RECORDS FOR PROCESSING |
>>>>

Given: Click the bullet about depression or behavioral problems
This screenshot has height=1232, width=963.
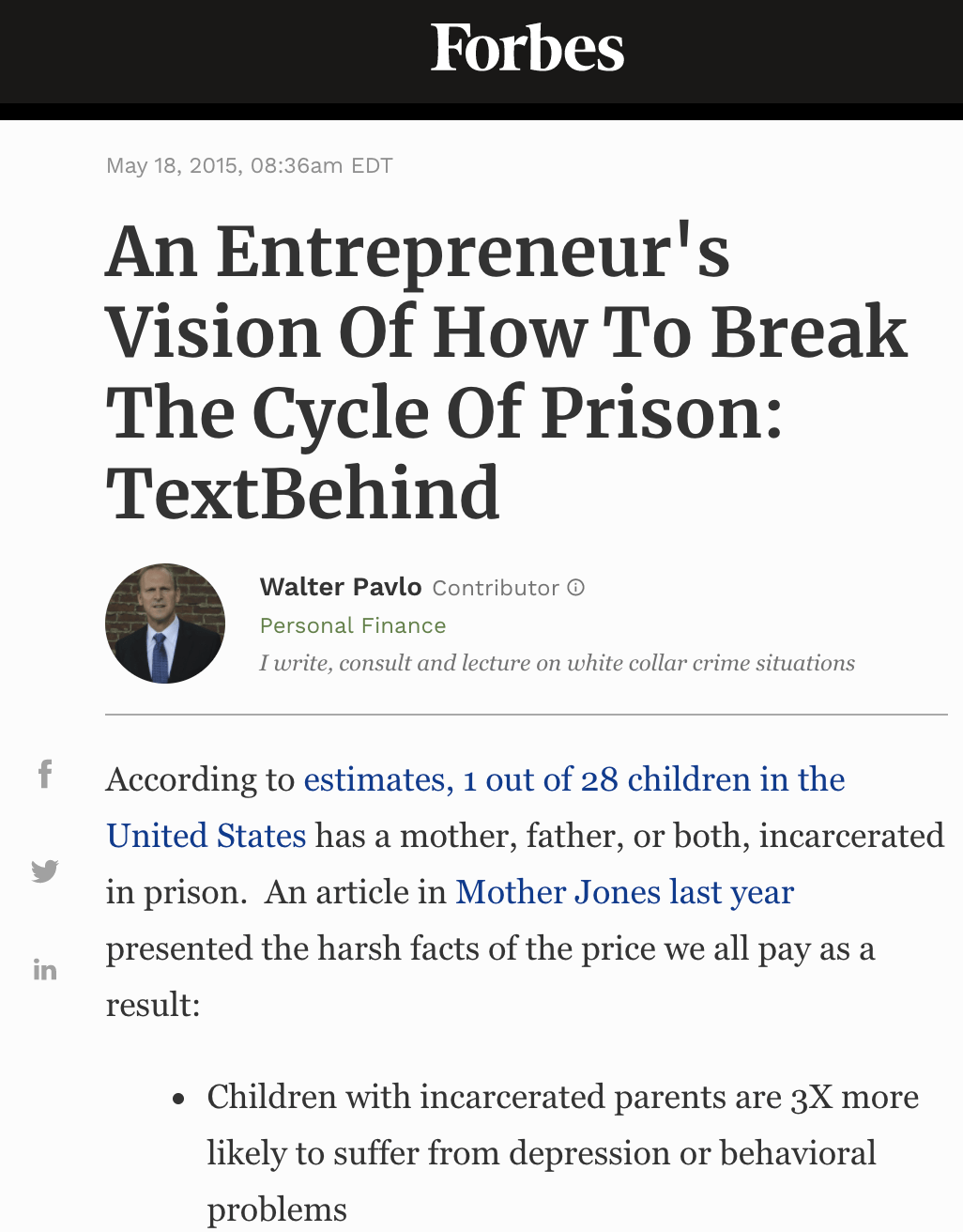Looking at the screenshot, I should tap(561, 1152).
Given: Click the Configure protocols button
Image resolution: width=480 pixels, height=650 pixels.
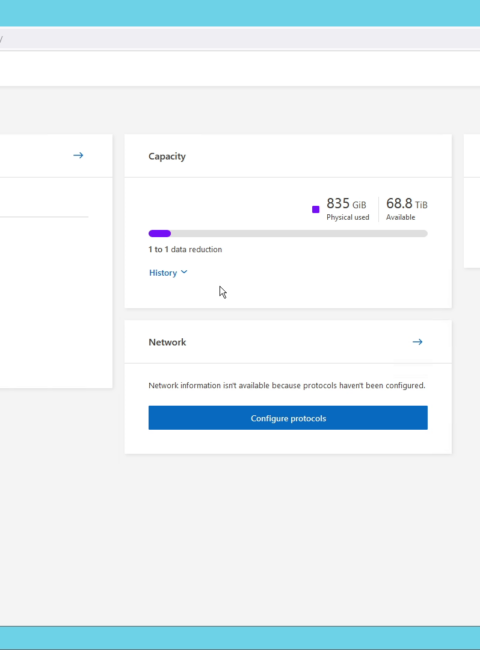Looking at the screenshot, I should tap(288, 418).
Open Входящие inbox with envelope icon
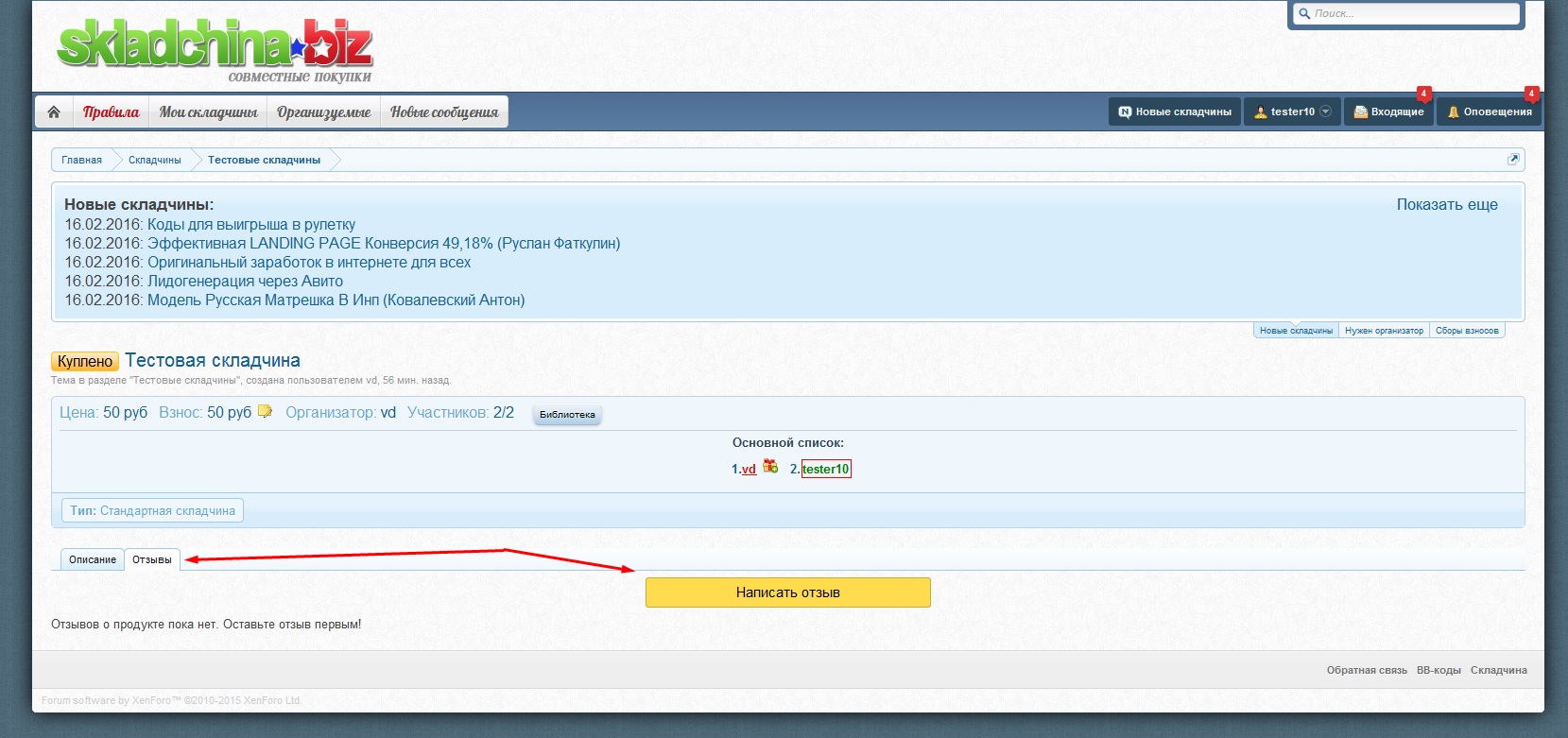Viewport: 1568px width, 738px height. click(1387, 112)
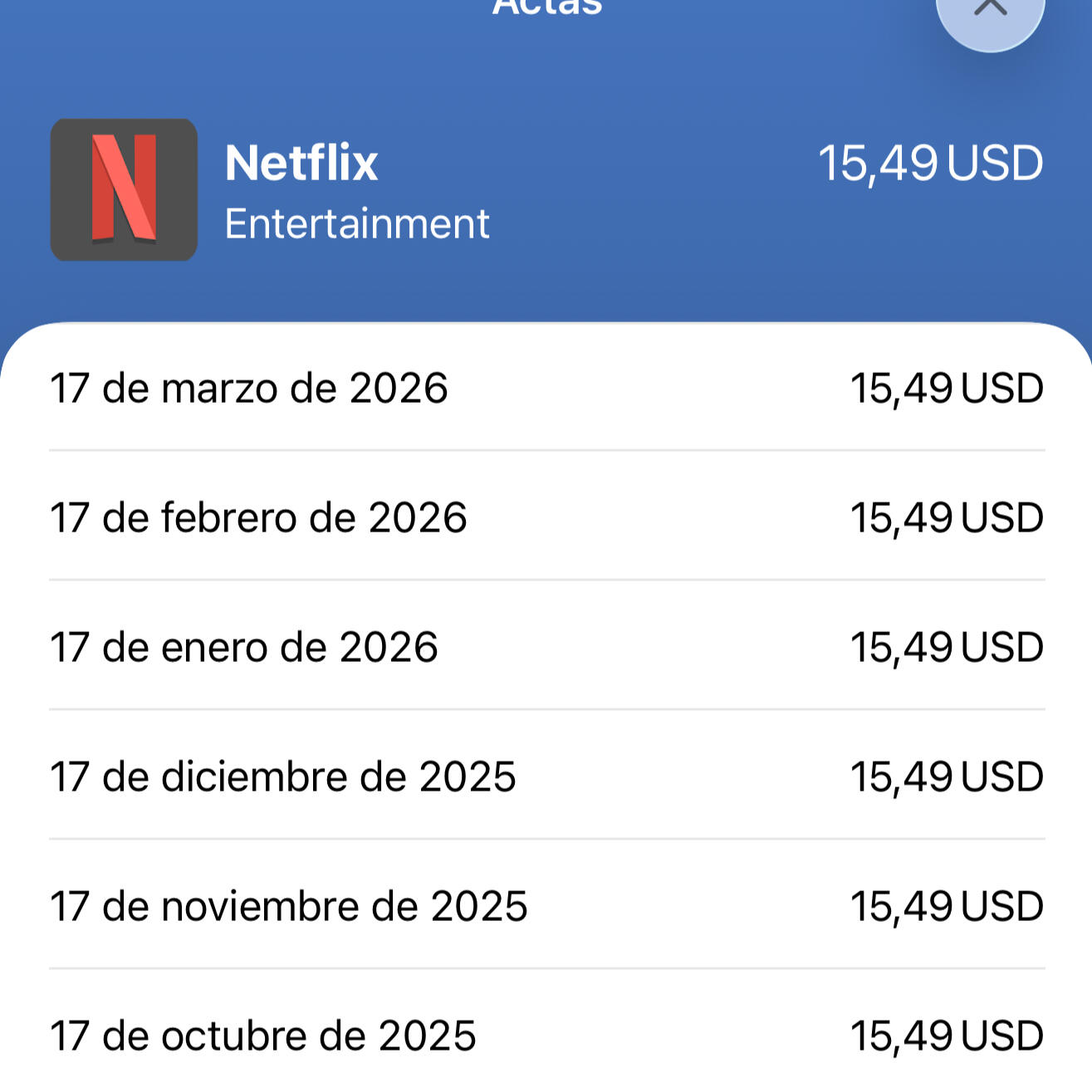Open the 17 de diciembre de 2025 record
Viewport: 1092px width, 1092px height.
[x=282, y=776]
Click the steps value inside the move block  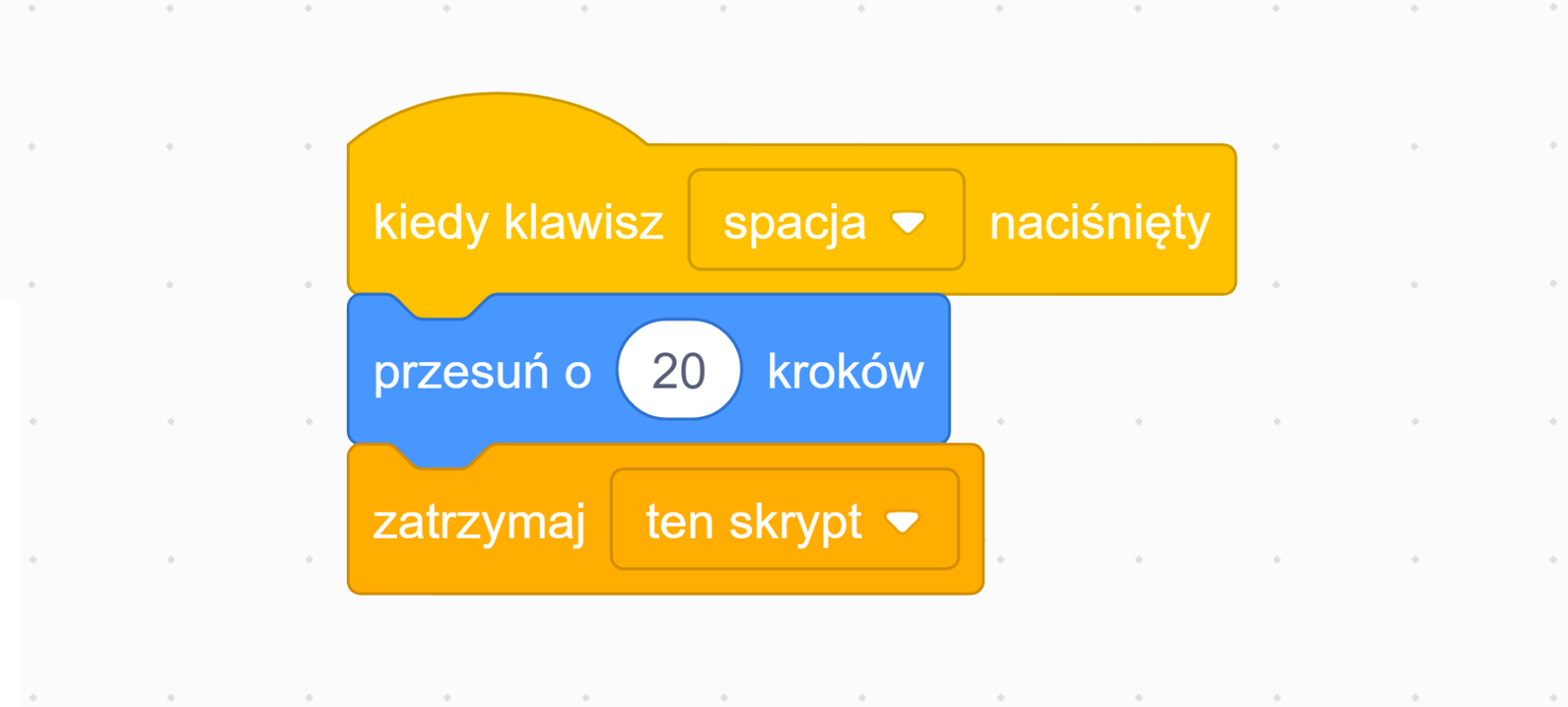[x=679, y=368]
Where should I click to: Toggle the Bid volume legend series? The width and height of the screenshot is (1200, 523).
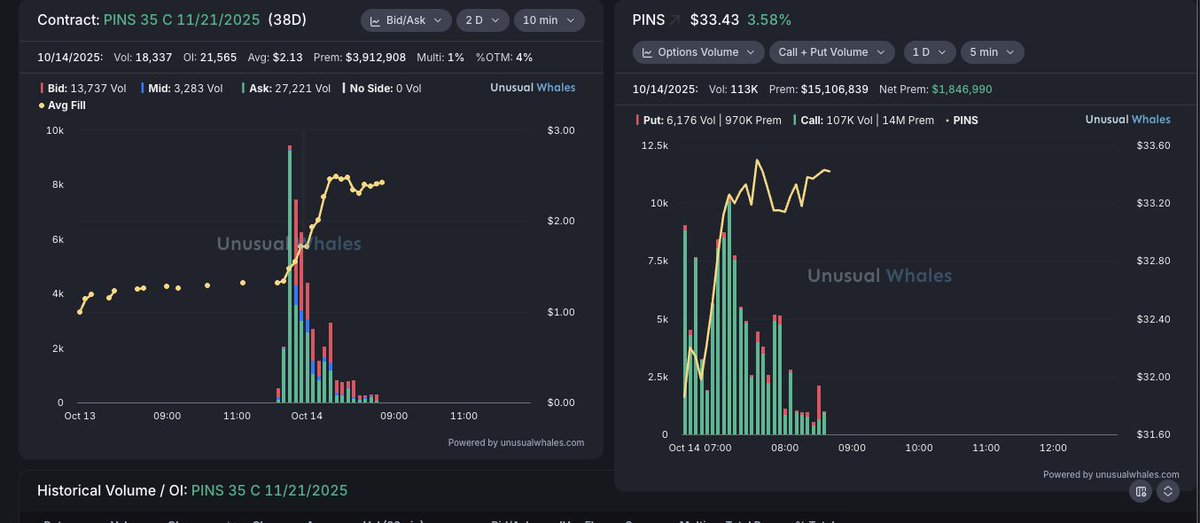pyautogui.click(x=83, y=88)
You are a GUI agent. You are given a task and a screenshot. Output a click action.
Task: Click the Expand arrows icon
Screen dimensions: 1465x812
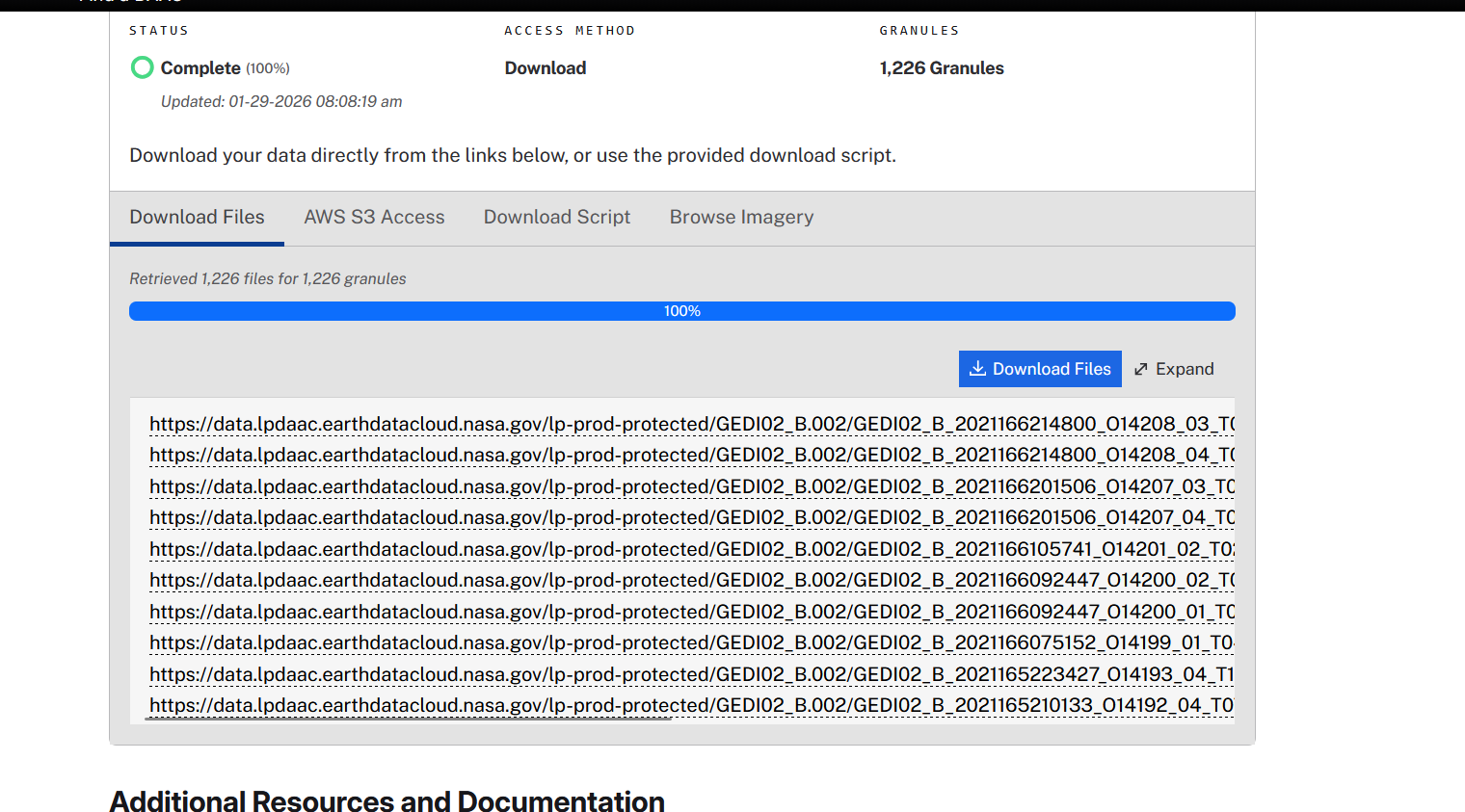click(1141, 369)

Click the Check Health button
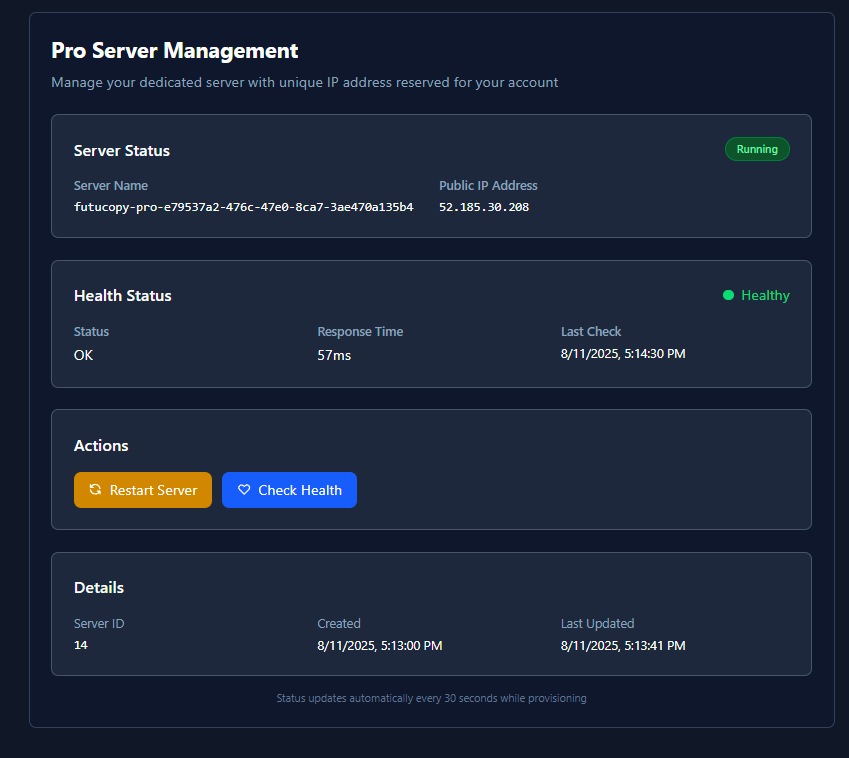tap(289, 490)
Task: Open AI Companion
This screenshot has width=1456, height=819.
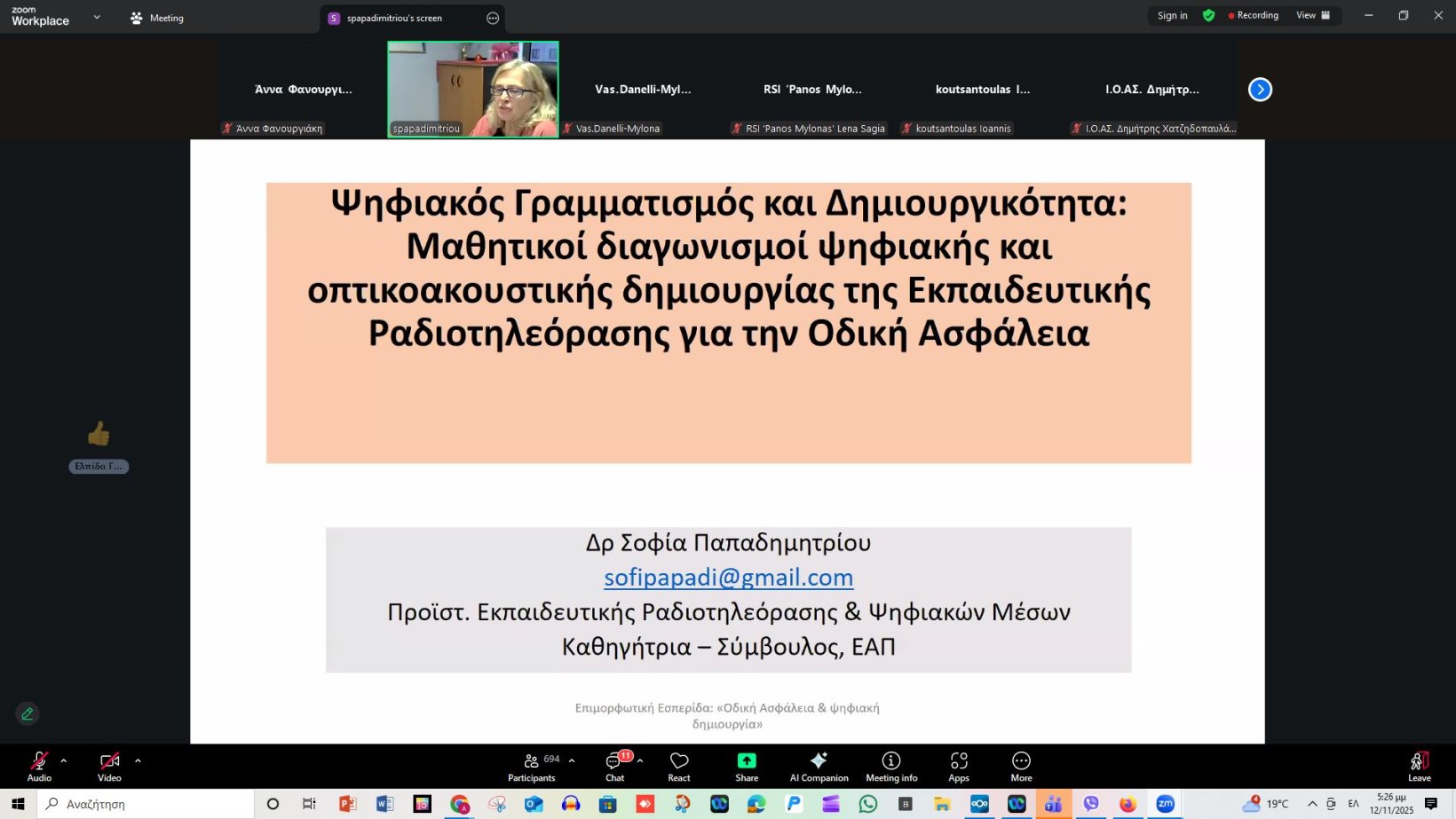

<<<<

Your copy should run from the line that has "Task: Open AI Companion" through the last line above, exactly, with both ends in and pictures out.

REPLY |
Task: Open AI Companion
This screenshot has width=1456, height=819.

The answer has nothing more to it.